Z A ne démontrant pas le caractère vexatoire de la procédure de licenciement entreprise, il sera débouté de sa demande indemnitaire en réparation du préjudice allégué de ce chef.
Le jugement sera donc infirmé en ce qu’il a débouté Z A de ses demandes d’indemnités compensatrices de préavis et de congés payés incidents et d’indemnité conventionnelle de licenciement.
Sur les intérêts au taux légal
Conformément aux articles 1231-6 et 1231-7 du code civil, l’indemnité compensatrice de préavis et l’indemnité compensatrice de congés payés incidents ainsi que l’indemnité conventionnelle de licenciement produiront des intérêts au taux légal à compter de la date de réception par la société Ricoh Imaging Europe de la convocation devant le bureau de conciliation du conseil de prud’hommes.
Sur la remise de documents
Au regard de la solution du litige, il sera ordonnée à la société Ricoh Imaging Europe de remettre à Z A un bulletin de paie et une attestation destinée à Pôle emploi rectifiés conformément aux dispositions du présent arrêt, sans qu’il n’y ait lieu à prononcer une astreinte.
Le jugement sera donc infirmé en ce qu’il a débouté Z A de sa demande de remise de documents.

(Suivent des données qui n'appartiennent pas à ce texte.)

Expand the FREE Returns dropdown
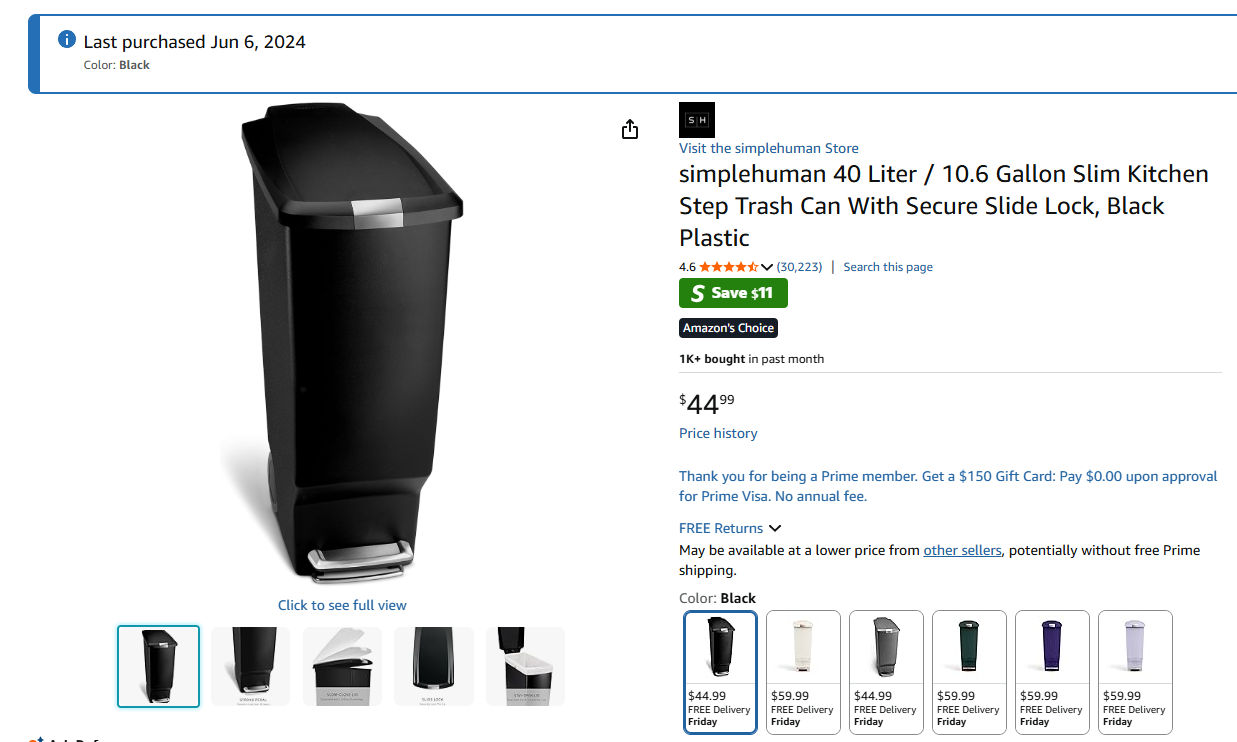Screen dimensions: 1237x742 coord(775,528)
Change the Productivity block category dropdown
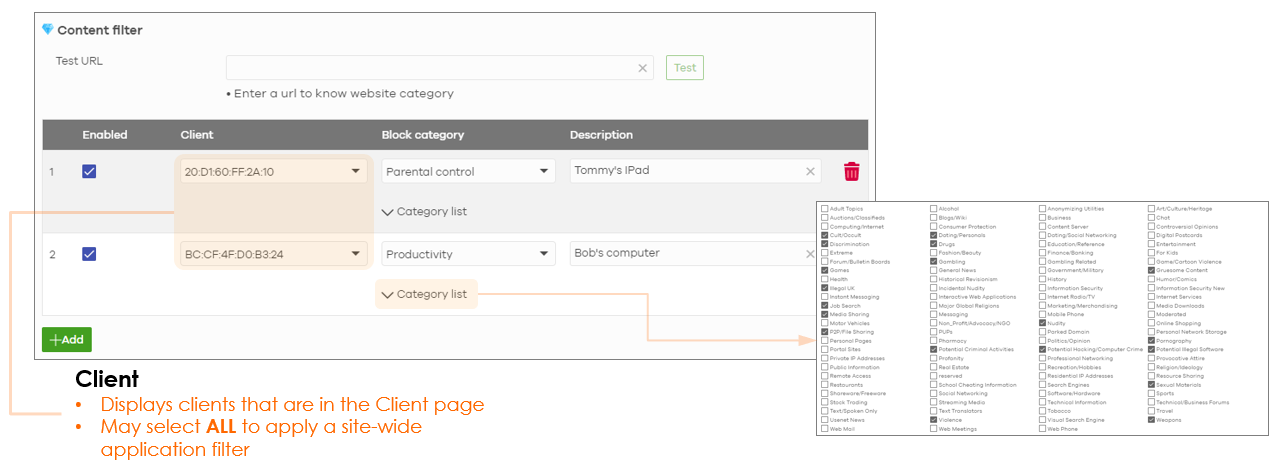The image size is (1280, 462). tap(468, 254)
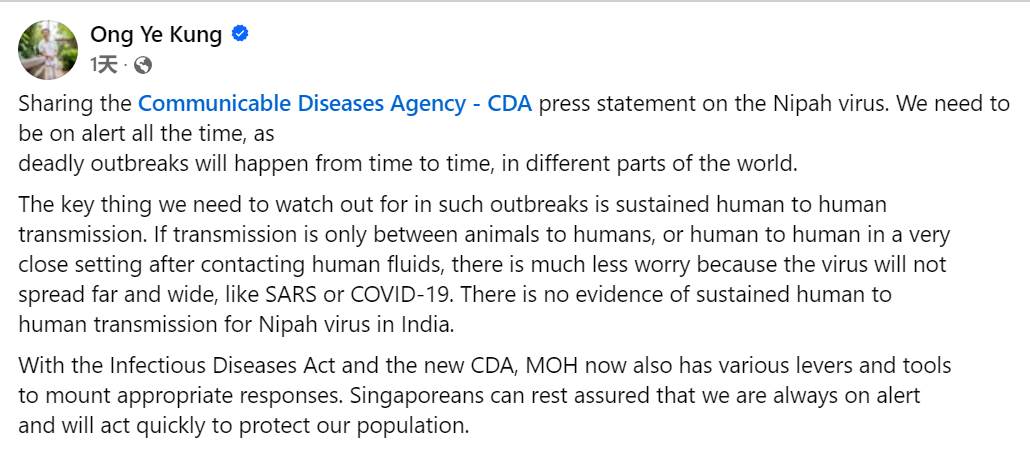Click the public audience globe icon
Screen dimensions: 1030x456
(x=143, y=66)
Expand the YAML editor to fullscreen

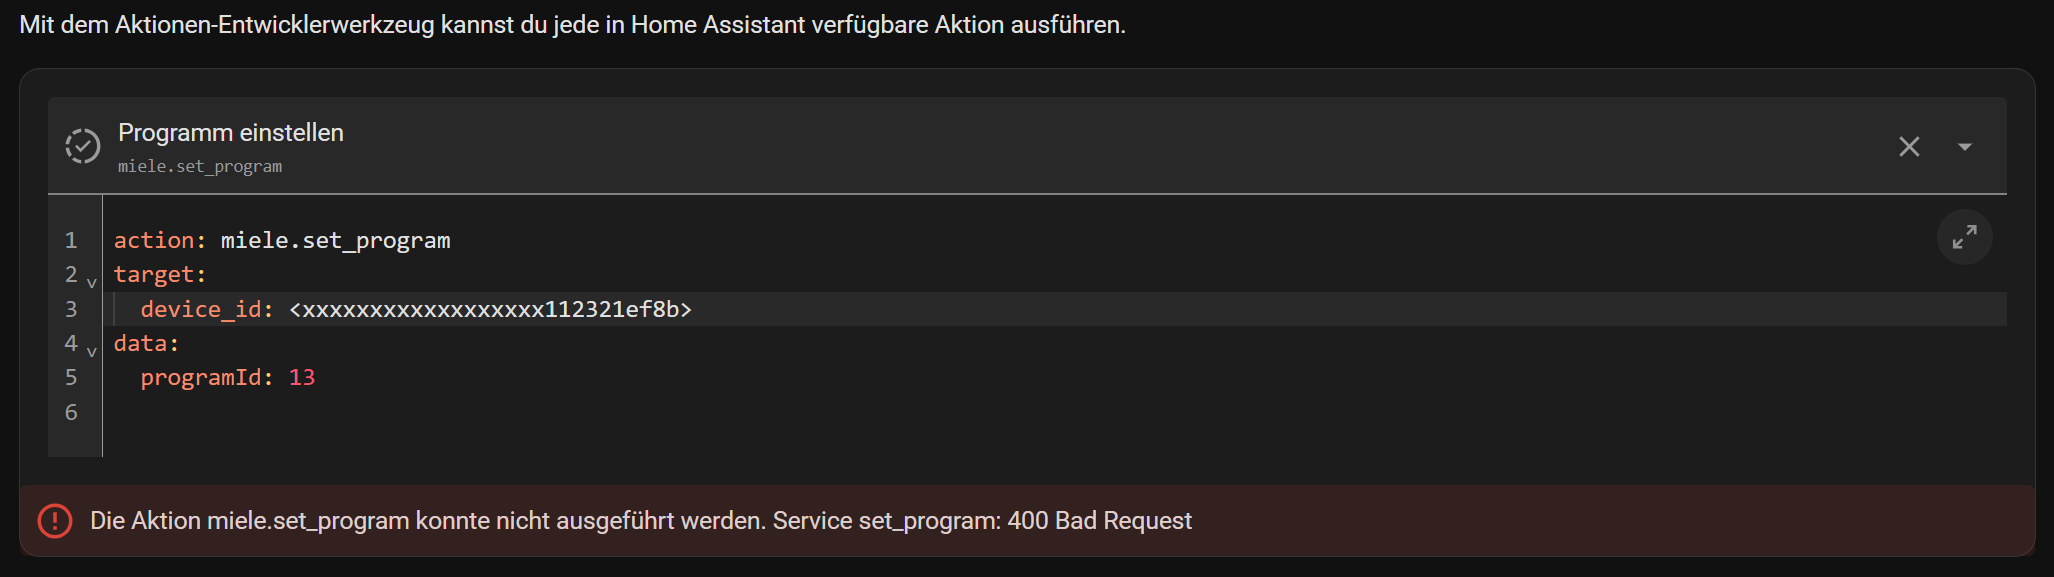pyautogui.click(x=1964, y=237)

Sur l’exécution provisoire
La décision n’étant susceptible que d’un pourvoi en cassation, recours qui est dépourvu d’effet suspensif, il n y a pas lieu à assortir les condamnations prononcées de l’exécution provisoire.
Sur les dépens
Le jugement sera infirmé en ce qu’il a condamné Z A aux dépens.
Au regard de la solution du litige, la société Ricoh Imaging Europe sera condamnée aux dépens exposés en première instance et en cause d’appel.

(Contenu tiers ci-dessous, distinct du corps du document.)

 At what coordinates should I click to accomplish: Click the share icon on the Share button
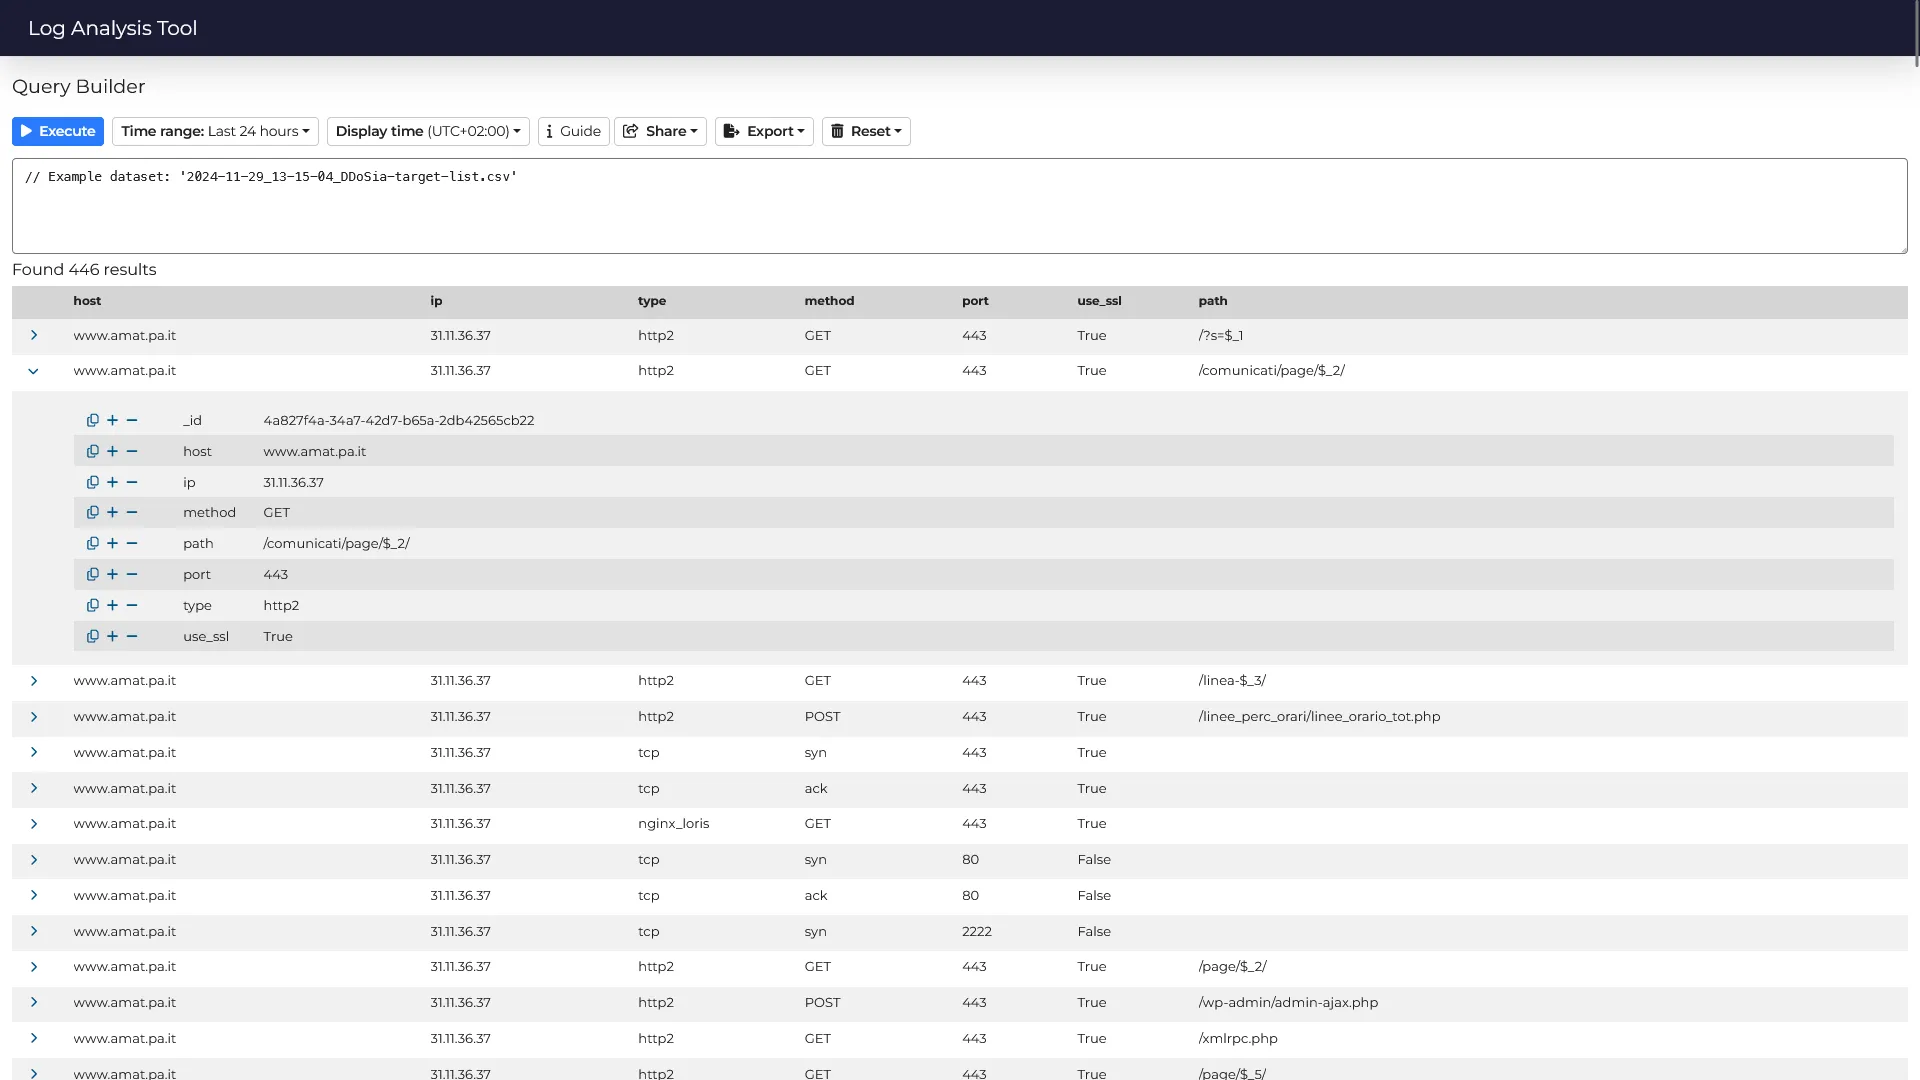[630, 131]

Sur les frais irrépétibles
La société Ricoh Imaging Europe sera en outre condamnée à verser à Z A la somme de 2 000,00 euros sur le fondement de l’article 700 du code de procédure civile.
PAR CES MOTIFS
La cour statuant par arrêt contradictoire mis à disposition des parties au greffe,
INFIRME le jugement en ce qu’il a débouté Z A de ses demandes d’indemnités compensatrices de préavis et de congés payés incidents et d’indemnité conventionnelle de licenciement ainsi que de remise de documents, et en ce qu’il l’a condamné aux dépens,
Statuant à nouveau sur les chefs infirmés,
DIT que le licenciement de Z A est fondé sur une cause réelle et sérieuse mais pas sur une faute grave,
CONDAMNE la société Ricoh Imaging Europe à payer à Z A les sommes suivantes :
* 20 101,20 euros à titre d’indemnité compensatrice de préavis,
* 2 010,12 euros à titre d’indemnité compensatrice de congés payés sur préavis,
* 12 004,90 euros à titre d’indemnité conventionnelle de licenciement,
ORDONNE à la société Ricoh Imaging Europe de remettre à Z A un bulletin de paie et une attestation destinée à Pôle emploi rectifiés conformément aux dispositions du présent arrêt,
CONFIRME le jugement pour le surplus des dispositions,
Y ajoutant,
RAPPELLE que l’indemnité compensatrice de préavis et l’indemnité compensatrice de congés payés incidents et l’indemnité conventionnelle de licenciement produiront des intérêts au taux légal à compter de la date de réception par la société Ricoh Imaging Europe de la convocation devant le bureau de conciliation du conseil de prud’hommes,
CONDAMNE la société Ricoh Imaging Europe à verser à Z A la somme de 2 000,00 euros sur le fondement de l’article 700 du code de procédure civile,
DEBOUTE les parties du surplus des demandes,
CONDAMNE la société Ricoh Imaging Europe aux dépens de première instance et d’appel.